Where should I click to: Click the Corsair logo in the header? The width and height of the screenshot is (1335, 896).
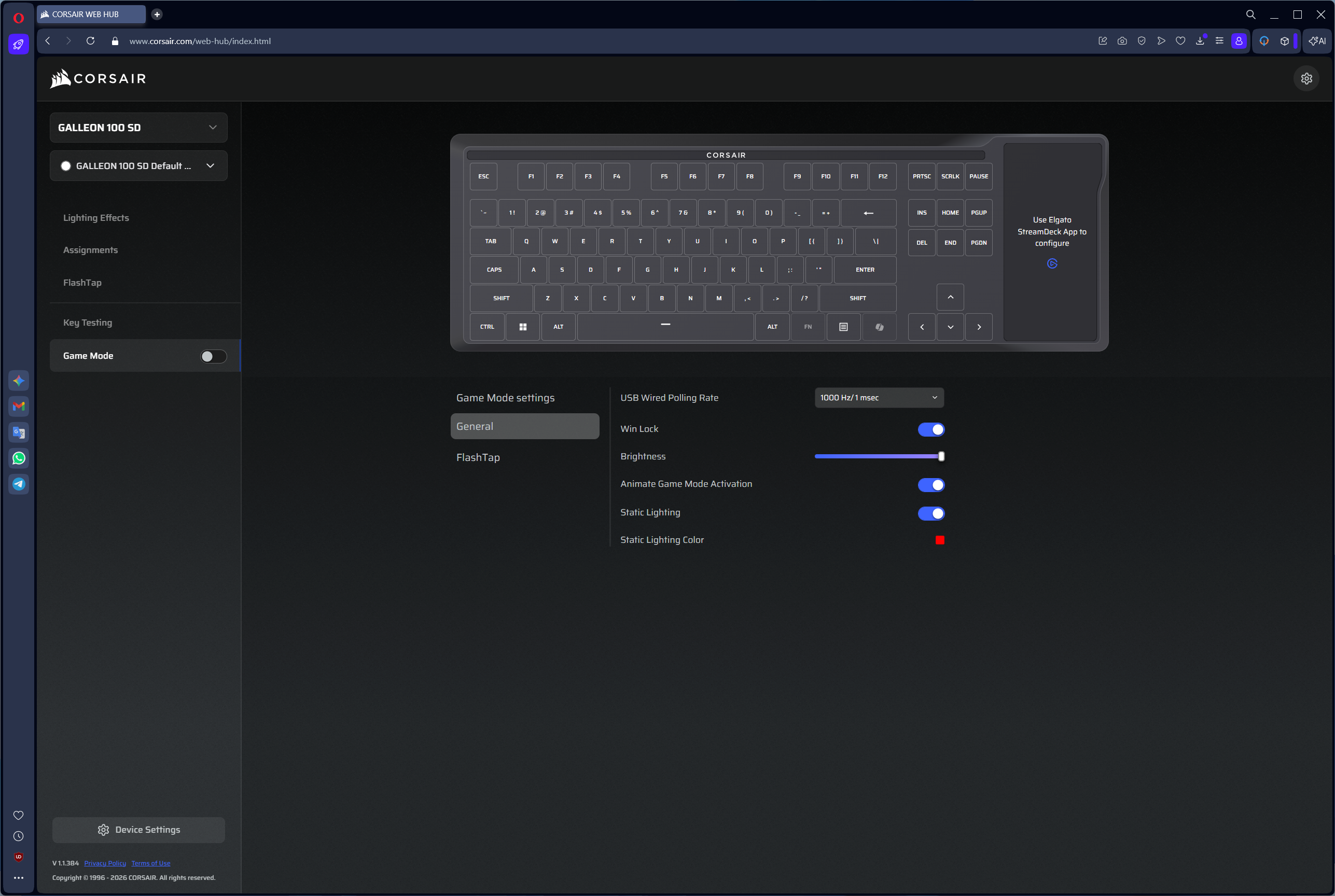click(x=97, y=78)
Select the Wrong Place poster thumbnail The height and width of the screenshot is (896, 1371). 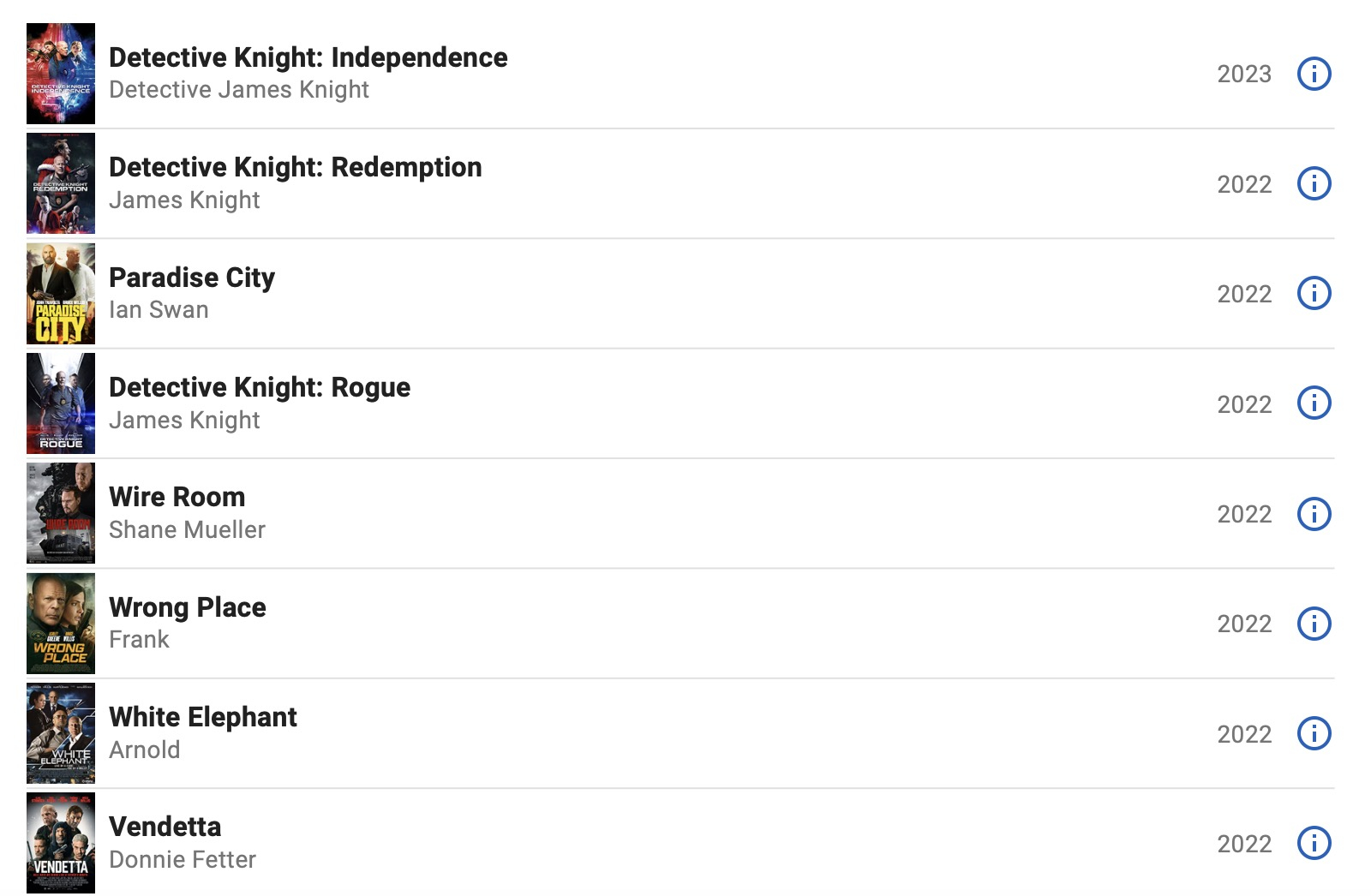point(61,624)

☆ ☆ ☆ ☆ ☆ ☆ ☆

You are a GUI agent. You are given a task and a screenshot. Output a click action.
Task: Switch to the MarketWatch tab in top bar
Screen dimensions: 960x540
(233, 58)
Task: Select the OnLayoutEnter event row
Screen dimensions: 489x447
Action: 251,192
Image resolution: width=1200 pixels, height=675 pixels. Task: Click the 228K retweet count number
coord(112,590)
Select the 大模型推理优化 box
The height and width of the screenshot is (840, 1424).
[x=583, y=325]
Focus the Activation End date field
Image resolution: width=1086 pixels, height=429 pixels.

☆ ☆ ☆ ☆ ☆ ☆ ☆

Starting at the line that contains "You are a GUI" and ending at the line that contains "[x=583, y=325]", write out only those lines again, switching "Screen dimensions" to "Screenshot size" and leaving everything else unchanged.

=== FULL SOLUTION ===
You are a GUI agent. You are given a task and a screenshot. Output a click action.
Task: Switch to the MarketWatch tab in top bar
Screenshot size: 960x540
(233, 58)
Task: Select the OnLayoutEnter event row
Screenshot size: 489x447
Action: 251,192
Image resolution: width=1200 pixels, height=675 pixels. Task: Click the 228K retweet count number
coord(112,590)
Select the 大模型推理优化 box
The height and width of the screenshot is (840, 1424).
[x=583, y=325]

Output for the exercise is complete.